Stored records:
* * *
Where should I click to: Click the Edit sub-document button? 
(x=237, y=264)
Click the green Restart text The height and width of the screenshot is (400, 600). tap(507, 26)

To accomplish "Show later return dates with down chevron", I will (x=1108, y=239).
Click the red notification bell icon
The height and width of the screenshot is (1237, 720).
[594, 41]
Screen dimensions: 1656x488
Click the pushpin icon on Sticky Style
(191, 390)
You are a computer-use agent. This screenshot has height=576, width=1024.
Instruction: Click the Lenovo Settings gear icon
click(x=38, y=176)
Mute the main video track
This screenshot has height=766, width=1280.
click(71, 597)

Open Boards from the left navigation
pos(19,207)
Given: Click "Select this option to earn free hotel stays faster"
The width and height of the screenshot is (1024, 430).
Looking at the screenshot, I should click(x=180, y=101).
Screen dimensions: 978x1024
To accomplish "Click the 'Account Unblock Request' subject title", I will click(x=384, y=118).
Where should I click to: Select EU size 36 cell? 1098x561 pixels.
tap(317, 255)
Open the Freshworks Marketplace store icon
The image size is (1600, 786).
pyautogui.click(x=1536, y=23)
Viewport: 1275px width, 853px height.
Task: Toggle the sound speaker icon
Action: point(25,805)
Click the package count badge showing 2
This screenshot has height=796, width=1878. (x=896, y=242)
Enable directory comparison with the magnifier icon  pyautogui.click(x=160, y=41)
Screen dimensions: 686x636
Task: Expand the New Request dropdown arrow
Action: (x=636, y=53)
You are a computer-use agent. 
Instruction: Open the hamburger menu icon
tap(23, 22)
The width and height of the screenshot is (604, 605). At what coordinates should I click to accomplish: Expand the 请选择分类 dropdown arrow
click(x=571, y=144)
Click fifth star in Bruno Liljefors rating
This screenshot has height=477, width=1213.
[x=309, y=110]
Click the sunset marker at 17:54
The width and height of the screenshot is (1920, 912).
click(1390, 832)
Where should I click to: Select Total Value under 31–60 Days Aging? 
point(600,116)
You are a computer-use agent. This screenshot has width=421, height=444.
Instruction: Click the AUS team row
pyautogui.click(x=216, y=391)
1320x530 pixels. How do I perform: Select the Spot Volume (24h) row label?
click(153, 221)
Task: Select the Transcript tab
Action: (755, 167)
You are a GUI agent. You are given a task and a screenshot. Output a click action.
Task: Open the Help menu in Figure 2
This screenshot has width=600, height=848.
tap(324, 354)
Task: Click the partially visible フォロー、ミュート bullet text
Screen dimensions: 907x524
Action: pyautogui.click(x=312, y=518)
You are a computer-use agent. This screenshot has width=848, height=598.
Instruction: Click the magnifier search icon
* * *
Looking through the data above, count the lines that include the string "agent" and give only the count.

__Answer space__. 5